Toch vermag Brocatus ook minder technisch te kijken en schrijven. Nog wel enigszins mechanisch maar voorzien van evocerende slotregels is dit citaat:
"Zijn kracht. De bicepsen die ik zag bewegen onder zijn hemdsmouwen. Zijn taai en pezig lijf. Geen gram vet. Zijn lijfgeur. Hout en ijzer. Zijn besneden penis die ik graag in mijn mond nam. Zijn handen die dan mijn hoofd als een bloemenvaas vasthielden. Zijn kreunen dat van heel diep kwam. Zijn plotse gebaren. Hoe hij mijn haar achter mijn oren deed. Zijn hand die op mijn dij lag als ik wakker werd. Hoe hij zich door mij liet overweldigen en mij daardoor overweldigde. Hoe we in elkaar pasten.

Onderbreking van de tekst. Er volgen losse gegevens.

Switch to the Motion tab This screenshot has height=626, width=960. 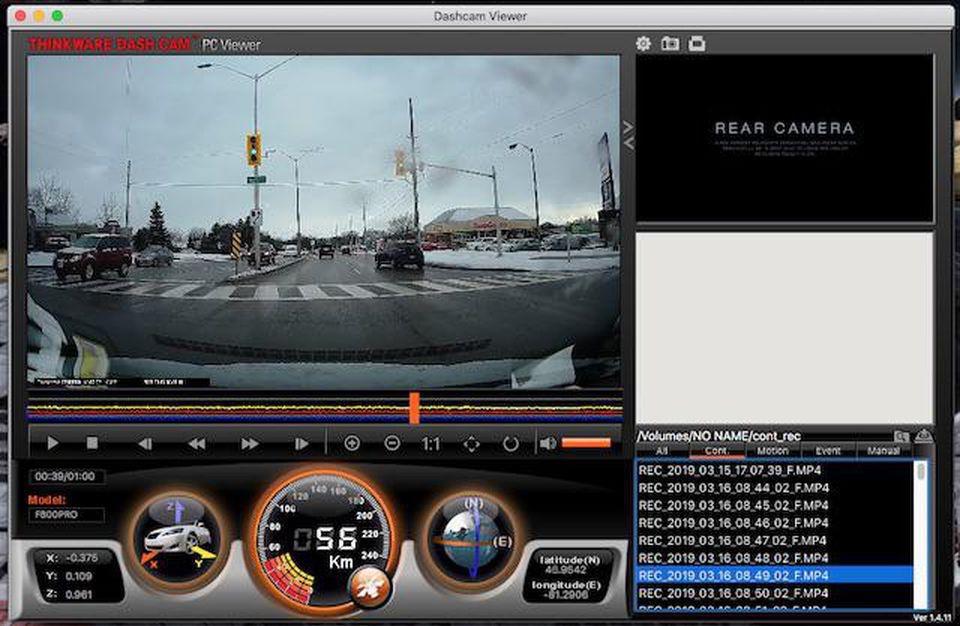pyautogui.click(x=772, y=452)
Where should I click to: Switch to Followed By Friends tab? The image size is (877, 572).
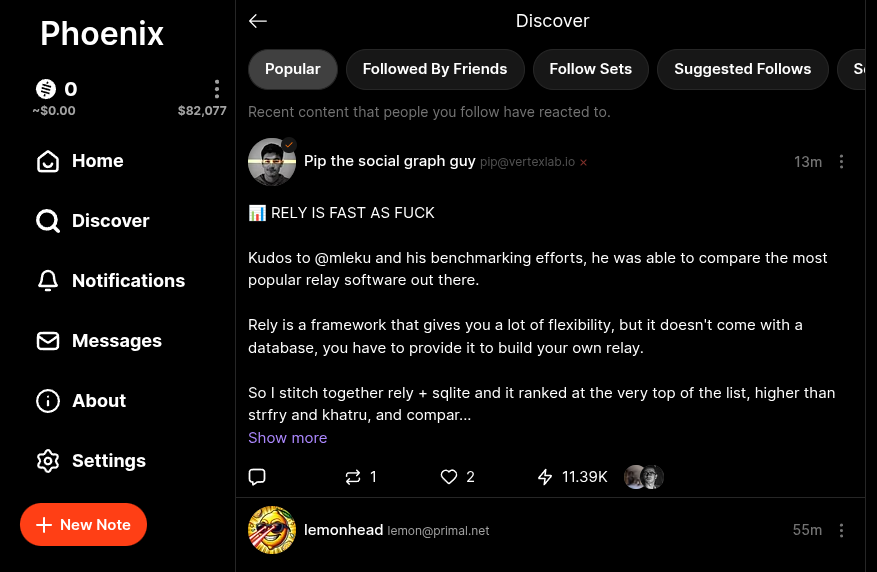(435, 69)
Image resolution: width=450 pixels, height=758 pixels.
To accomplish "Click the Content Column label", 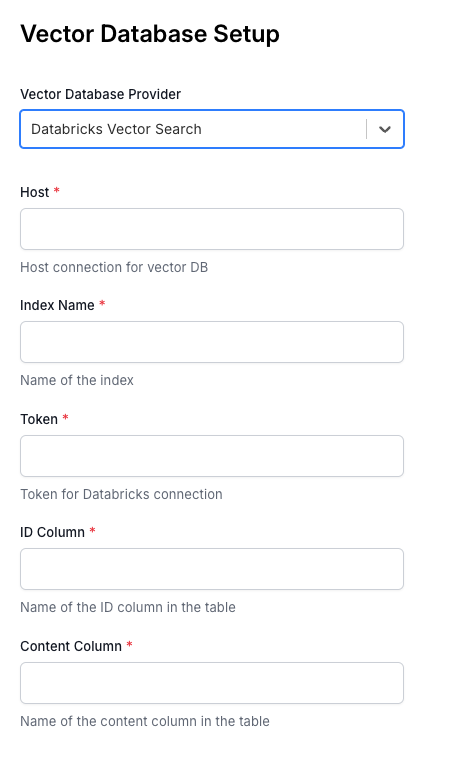I will pos(71,646).
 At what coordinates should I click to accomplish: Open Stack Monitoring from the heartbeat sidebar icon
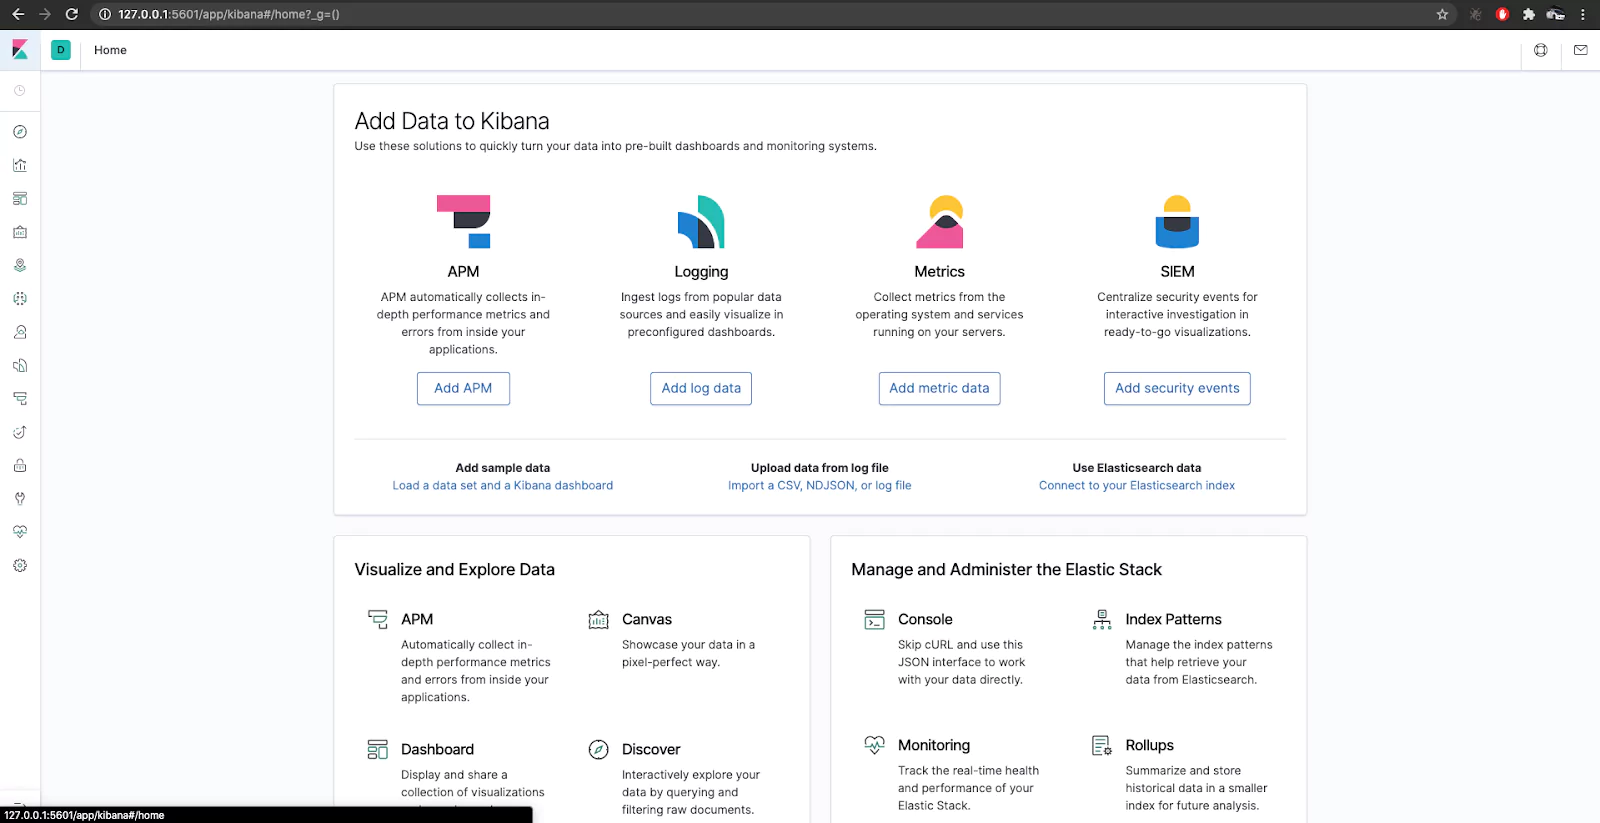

Vastgeklonken voor altijd."

Deze woorden zijn weliswaar weer van Irina maar de beschrijving van het lijf, het vlees, zou van Toon kunnen zijn, met plezier arbeidend, hakkend en snijdend in zijn slagerij. Er staan nogal wat bewonderende passages over puik vlees van beesten in het boek.
Opmerkelijk: waarom immers zou een katholieke dorpsslager besneden zijn? Als een Klein Duimpje heeft Brocatus betekenisvolle kruimels in het boek achtergelaten. Slechts één woord heeft soms grote gevolgen voor de perceptie. Het is aan de lezer zoveel mogelijk semantische kruimels op te rapen en een plaats te geven.

Onvervalst poëtisch, hetgeen hier wil zeggen met gebruikmaking van beeldspraak, is dan een stukje als: "Het volgende ogenblik proefde ik de lippen van Irina. Licht. Zilt. Haar tong volgde. Ik sloot mijn ogen. De golven ruisten. Schreeuwende meeuwen in duikvlucht."

Wie zulke fragmenten waardeert en ook op al die technische foefjes wil letten, zal de roman met veel plezier lezen en kunnen herlezen zoals ik zelf nu al een paar keer deed. Toepasselijk drie keer! Op de beste momenten wilde ik zelf slachter worden; in een eigen, verstild abattoir op het platteland in alle rust de schoonheid van dieren met scherpe messen blootleggen, en tegelijk voedsel bereiden, nieuw leven scheppen, al die sterke gewaarwordingen ondergaan, filosoferen over leven en dood. Even toch...

Als dít geen compliment is!


FRANS AUGUST BROCATUS; ‘Luna’; 198 pagina’s; Uitgeverij Xanten, Utrecht; 2014; ISBN: 978-94-91446-14-6; NUR: 301; Prijs: € 17,95.


Deze recensie verscheen eerder in Brabant Cultureel, jrg. 63, no. 5, oktober 2014.